PROBLEM DESCRIPTION
Format the material as a Markdown table with the columns Row and Line, numbering each row and leaving out blank lines. Start at the line containing "Close the 群发公告 tab" and stop after the line containing "[x=56, y=421]".

----

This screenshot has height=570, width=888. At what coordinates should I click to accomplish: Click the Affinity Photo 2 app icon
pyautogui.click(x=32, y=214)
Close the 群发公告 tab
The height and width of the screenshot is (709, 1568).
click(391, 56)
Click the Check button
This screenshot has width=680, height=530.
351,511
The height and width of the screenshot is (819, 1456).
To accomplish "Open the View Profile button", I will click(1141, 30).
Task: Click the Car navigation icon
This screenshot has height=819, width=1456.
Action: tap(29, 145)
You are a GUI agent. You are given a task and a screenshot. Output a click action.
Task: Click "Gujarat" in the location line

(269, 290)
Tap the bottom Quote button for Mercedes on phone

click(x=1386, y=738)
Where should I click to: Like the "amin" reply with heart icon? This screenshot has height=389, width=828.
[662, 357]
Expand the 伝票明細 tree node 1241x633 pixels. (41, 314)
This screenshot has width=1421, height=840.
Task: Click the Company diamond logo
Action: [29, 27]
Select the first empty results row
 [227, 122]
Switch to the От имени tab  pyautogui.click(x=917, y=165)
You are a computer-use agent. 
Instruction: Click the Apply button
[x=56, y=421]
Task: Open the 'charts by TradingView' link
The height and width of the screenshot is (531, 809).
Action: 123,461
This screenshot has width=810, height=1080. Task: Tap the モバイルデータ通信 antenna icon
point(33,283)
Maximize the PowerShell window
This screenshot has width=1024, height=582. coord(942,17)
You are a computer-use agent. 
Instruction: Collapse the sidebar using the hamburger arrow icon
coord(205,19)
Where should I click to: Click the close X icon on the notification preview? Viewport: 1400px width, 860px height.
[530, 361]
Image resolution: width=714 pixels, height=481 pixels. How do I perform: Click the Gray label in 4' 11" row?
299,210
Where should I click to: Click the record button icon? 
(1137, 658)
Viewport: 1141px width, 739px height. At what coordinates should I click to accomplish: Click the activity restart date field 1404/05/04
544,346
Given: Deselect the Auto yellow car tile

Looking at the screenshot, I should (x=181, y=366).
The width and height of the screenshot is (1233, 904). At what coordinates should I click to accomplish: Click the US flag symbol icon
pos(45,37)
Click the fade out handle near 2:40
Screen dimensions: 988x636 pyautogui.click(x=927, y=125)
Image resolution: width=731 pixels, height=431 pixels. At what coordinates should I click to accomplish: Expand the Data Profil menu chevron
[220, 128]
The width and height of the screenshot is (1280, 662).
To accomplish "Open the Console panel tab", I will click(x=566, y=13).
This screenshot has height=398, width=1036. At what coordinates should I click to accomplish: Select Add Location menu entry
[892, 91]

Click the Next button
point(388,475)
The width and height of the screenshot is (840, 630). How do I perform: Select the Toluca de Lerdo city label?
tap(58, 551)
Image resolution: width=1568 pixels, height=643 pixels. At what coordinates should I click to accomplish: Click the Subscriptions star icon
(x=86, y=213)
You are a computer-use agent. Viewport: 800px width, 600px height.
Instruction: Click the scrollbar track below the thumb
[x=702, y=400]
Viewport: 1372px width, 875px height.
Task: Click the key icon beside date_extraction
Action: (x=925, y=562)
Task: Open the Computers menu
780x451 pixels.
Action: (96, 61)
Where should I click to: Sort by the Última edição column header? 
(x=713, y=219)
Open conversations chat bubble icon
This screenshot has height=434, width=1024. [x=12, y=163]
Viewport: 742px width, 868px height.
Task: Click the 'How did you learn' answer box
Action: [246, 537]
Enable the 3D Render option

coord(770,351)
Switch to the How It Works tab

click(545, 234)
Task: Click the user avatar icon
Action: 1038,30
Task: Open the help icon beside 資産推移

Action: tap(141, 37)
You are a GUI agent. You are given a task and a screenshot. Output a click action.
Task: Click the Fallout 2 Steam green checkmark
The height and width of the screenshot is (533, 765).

----

TASK ANSWER
| Row | Line |
|---|---|
| 1 | Close the 群发公告 tab |
| 2 | The height and width of the screenshot is (709, 1568). |
| 3 | click(391, 56) |
| 4 | Click the Check button |
| 5 | This screenshot has width=680, height=530. |
| 6 | 351,511 |
| 7 | The height and width of the screenshot is (819, 1456). |
| 8 | To accomplish "Open the View Profile button", I will click(1141, 30). |
| 9 | Task: Click the Car navigation icon |
| 10 | This screenshot has height=819, width=1456. |
| 11 | Action: tap(29, 145) |
| 12 | You are a GUI agent. You are given a task and a screenshot. Output a click action. |
| 13 | Task: Click "Gujarat" in the location line |
| 14 | (269, 290) |
| 15 | Tap the bottom Quote button for Mercedes on phone |
| 16 | click(x=1386, y=738) |
| 17 | Where should I click to: Like the "amin" reply with heart icon? This screenshot has height=389, width=828. |
| 18 | [662, 357] |
| 19 | Expand the 伝票明細 tree node 1241x633 pixels. (41, 314) |
| 20 | This screenshot has width=1421, height=840. |
| 21 | Task: Click the Company diamond logo |
| 22 | Action: [29, 27] |
| 23 | Select the first empty results row |
| 24 |  [227, 122] |
| 25 | Switch to the От имени tab  pyautogui.click(x=917, y=165) |
| 26 | You are a computer-use agent.  |
| 27 | Instruction: Click the Apply button |
| 28 | [x=56, y=421] |